Basic training with the "W"

I started my 23-year career in the 164th Group/Tennessee Air National Guard a few days after my graduation from Germantown High School by entering basic training at San Antonio, Texas. Along with 35 other disoriented teenagers I met our drill instructor Sgt. Onacki on June 1, 1968.
On our first day Sgt. Onacki brought all of us into his office on the second floor of our open bay barracks and allowed us to see his collection of state flags. He told us to look around the room and find our state flag. If our state was not represented, and if we could acquire a state flag for him, he would find his way to exclude that person from KP or guard duty. I was disappointed to see that he had a flag from Tennessee and was destined to serve my turn at both KP and guard duty. However, the young airman that was sleeping in the bunk next to me told me that he would be getting Sgt. Onacki a state flag from the state of Texas. Furthermore, it would not be just any flag. It would be something special, because his father was very important in Texas.

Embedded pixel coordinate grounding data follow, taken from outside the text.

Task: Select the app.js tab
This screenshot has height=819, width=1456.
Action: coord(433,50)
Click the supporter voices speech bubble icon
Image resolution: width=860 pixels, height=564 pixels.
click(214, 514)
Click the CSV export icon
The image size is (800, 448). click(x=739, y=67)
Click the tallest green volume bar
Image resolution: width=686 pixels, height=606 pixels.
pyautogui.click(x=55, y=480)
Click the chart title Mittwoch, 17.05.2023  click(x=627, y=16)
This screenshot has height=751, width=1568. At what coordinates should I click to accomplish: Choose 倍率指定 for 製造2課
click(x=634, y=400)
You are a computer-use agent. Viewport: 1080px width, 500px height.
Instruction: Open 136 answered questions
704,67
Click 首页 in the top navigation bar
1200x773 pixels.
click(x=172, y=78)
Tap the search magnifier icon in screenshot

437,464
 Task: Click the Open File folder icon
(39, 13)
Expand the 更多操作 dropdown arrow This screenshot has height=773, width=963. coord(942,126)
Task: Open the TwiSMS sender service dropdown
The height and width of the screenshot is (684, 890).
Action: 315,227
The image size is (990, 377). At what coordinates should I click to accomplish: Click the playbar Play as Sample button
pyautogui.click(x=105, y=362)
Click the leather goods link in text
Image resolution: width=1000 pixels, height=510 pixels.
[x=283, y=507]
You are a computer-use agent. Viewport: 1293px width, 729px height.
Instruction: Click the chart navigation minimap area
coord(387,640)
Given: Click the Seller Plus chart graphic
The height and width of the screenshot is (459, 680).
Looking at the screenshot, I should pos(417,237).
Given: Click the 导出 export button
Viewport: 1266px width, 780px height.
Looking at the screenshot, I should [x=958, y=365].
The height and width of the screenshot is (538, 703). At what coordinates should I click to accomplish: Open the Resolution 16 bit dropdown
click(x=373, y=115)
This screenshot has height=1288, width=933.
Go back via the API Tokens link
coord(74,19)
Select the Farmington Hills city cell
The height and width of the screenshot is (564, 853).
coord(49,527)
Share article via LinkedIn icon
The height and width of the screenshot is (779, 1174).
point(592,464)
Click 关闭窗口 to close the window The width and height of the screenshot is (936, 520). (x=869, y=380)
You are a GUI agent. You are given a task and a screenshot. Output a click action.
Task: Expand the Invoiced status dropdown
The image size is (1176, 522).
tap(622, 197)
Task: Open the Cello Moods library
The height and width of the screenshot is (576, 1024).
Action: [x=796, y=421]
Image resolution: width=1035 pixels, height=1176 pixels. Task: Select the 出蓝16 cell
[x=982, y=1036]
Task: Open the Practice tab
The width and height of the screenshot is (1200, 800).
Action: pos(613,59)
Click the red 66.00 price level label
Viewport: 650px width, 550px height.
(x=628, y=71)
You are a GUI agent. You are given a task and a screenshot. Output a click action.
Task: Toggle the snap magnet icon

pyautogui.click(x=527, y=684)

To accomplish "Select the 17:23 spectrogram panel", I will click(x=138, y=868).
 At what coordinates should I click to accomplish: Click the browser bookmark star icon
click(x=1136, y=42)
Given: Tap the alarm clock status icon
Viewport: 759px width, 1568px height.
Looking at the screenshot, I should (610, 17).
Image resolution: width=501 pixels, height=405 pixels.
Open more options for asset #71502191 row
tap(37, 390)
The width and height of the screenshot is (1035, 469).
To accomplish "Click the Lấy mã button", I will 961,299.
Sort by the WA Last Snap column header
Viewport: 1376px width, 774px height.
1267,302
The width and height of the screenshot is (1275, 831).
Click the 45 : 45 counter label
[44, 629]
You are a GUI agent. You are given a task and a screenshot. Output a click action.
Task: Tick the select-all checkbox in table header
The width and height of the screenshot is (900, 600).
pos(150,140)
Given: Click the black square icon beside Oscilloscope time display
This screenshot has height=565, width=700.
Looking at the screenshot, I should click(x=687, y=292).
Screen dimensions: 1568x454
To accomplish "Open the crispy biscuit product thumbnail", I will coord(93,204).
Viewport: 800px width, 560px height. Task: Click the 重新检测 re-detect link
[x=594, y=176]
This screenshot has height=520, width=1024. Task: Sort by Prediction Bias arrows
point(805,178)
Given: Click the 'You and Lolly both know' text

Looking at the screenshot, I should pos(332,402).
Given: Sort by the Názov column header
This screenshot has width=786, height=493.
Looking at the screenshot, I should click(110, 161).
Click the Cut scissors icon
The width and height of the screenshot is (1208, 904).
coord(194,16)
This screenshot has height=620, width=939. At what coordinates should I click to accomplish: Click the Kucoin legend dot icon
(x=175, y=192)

The next week we were allowed to receive mail for the first time. We all sat down on our respective bunks and began to pour over the letters from girlfriends, friends and family. I was sitting knee to knee with the man next to me that had made the claim about getting a state flag for our DI, when I noticed that he was opening a manila envelope with a return address of Austin, TX-State Capitol. He withdrew a plastic state flag that measured about 7"X10" and immediately looked up to see me watching him. I commented, "Yeah, your dad is really important!"
As it turned out, his father really was important in Texas, having been elected to the House of Representatives the previous year. His father was George H. Bush and he was George W. Bush, destined to become our commander in chief.
President Bush is standing to the right of Sgt. Onacki, our DI, and I am on the second row just over the president's right shoulder.